··· AVAILABLE DATA

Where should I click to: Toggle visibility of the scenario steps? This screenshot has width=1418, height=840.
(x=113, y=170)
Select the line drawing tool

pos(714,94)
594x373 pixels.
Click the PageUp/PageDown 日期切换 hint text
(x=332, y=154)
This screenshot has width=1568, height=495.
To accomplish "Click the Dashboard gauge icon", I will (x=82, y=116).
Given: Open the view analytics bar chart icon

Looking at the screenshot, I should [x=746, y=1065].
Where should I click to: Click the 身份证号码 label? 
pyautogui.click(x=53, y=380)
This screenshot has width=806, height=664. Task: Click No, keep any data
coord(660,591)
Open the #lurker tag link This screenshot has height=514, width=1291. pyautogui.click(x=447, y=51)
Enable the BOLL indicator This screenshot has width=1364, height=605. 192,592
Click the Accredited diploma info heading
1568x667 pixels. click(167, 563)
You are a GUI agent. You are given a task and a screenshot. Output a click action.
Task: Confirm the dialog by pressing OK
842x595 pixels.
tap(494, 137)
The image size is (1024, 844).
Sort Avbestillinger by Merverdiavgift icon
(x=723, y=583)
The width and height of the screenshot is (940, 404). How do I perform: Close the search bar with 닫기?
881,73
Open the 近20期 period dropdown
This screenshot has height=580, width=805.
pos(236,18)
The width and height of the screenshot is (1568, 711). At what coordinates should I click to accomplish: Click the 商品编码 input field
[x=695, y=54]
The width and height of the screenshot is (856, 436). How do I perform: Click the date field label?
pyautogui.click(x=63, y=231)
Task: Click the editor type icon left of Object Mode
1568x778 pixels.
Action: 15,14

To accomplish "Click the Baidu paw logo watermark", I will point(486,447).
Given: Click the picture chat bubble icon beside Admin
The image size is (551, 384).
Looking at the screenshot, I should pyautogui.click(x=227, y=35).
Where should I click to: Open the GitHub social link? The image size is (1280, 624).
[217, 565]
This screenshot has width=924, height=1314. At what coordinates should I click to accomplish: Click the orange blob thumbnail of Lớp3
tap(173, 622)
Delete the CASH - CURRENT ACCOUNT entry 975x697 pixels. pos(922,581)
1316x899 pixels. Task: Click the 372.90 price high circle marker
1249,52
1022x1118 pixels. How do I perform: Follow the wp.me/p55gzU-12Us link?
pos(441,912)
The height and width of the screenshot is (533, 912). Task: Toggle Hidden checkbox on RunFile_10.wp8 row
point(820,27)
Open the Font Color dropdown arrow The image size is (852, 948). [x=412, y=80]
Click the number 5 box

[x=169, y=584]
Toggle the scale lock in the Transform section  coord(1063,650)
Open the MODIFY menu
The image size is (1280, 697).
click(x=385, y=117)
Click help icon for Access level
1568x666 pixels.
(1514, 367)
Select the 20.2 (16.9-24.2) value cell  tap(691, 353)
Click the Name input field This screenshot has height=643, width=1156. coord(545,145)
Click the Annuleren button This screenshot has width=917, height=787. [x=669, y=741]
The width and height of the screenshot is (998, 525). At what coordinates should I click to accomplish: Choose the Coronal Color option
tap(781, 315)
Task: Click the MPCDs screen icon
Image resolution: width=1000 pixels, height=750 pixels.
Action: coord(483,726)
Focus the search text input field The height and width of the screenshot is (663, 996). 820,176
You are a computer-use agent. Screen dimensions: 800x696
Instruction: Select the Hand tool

······

The complete material above is to be retyped word for word.

SOLUTION TO THE PROBLEM:
Where should I click to: Toggle visibility of the scenario steps? This screenshot has width=1418, height=840.
(x=113, y=170)
Select the line drawing tool

pos(714,94)
594x373 pixels.
Click the PageUp/PageDown 日期切换 hint text
(x=332, y=154)
This screenshot has width=1568, height=495.
To accomplish "Click the Dashboard gauge icon", I will (x=82, y=116).
Given: Open the view analytics bar chart icon

Looking at the screenshot, I should [x=746, y=1065].
Where should I click to: Click the 身份证号码 label? 
pyautogui.click(x=53, y=380)
This screenshot has width=806, height=664. Task: Click No, keep any data
coord(660,591)
Open the #lurker tag link This screenshot has height=514, width=1291. pyautogui.click(x=447, y=51)
Enable the BOLL indicator This screenshot has width=1364, height=605. 192,592
Click the Accredited diploma info heading
1568x667 pixels. click(167, 563)
You are a GUI agent. You are given a task and a screenshot. Output a click action.
Task: Confirm the dialog by pressing OK
842x595 pixels.
tap(494, 137)
The image size is (1024, 844).
Sort Avbestillinger by Merverdiavgift icon
(x=723, y=583)
The width and height of the screenshot is (940, 404). How do I perform: Close the search bar with 닫기?
881,73
Open the 近20期 period dropdown
This screenshot has height=580, width=805.
pos(236,18)
The width and height of the screenshot is (1568, 711). At what coordinates should I click to accomplish: Click the 商品编码 input field
[x=695, y=54]
The width and height of the screenshot is (856, 436). How do I perform: Click the date field label?
pyautogui.click(x=63, y=231)
Task: Click the editor type icon left of Object Mode
1568x778 pixels.
Action: 15,14

To accomplish "Click the Baidu paw logo watermark", I will point(486,447).
Given: Click the picture chat bubble icon beside Admin
The image size is (551, 384).
Looking at the screenshot, I should pyautogui.click(x=227, y=35).
Where should I click to: Open the GitHub social link? The image size is (1280, 624).
[217, 565]
This screenshot has width=924, height=1314. At what coordinates should I click to accomplish: Click the orange blob thumbnail of Lớp3
tap(173, 622)
Delete the CASH - CURRENT ACCOUNT entry 975x697 pixels. pos(922,581)
1316x899 pixels. Task: Click the 372.90 price high circle marker
1249,52
1022x1118 pixels. How do I perform: Follow the wp.me/p55gzU-12Us link?
pos(441,912)
The height and width of the screenshot is (533, 912). Task: Toggle Hidden checkbox on RunFile_10.wp8 row
point(820,27)
Open the Font Color dropdown arrow The image size is (852, 948). [x=412, y=80]
Click the number 5 box

[x=169, y=584]
Toggle the scale lock in the Transform section  coord(1063,650)
Open the MODIFY menu
The image size is (1280, 697).
click(x=385, y=117)
Click help icon for Access level
1568x666 pixels.
(1514, 367)
Select the 20.2 (16.9-24.2) value cell  tap(691, 353)
Click the Name input field This screenshot has height=643, width=1156. coord(545,145)
Click the Annuleren button This screenshot has width=917, height=787. [x=669, y=741]
The width and height of the screenshot is (998, 525). At what coordinates should I click to accomplish: Choose the Coronal Color option
tap(781, 315)
Task: Click the MPCDs screen icon
Image resolution: width=1000 pixels, height=750 pixels.
Action: coord(483,726)
Focus the search text input field The height and width of the screenshot is (663, 996). 820,176
You are a computer-use agent. Screen dimensions: 800x696
Instruction: Select the Hand tool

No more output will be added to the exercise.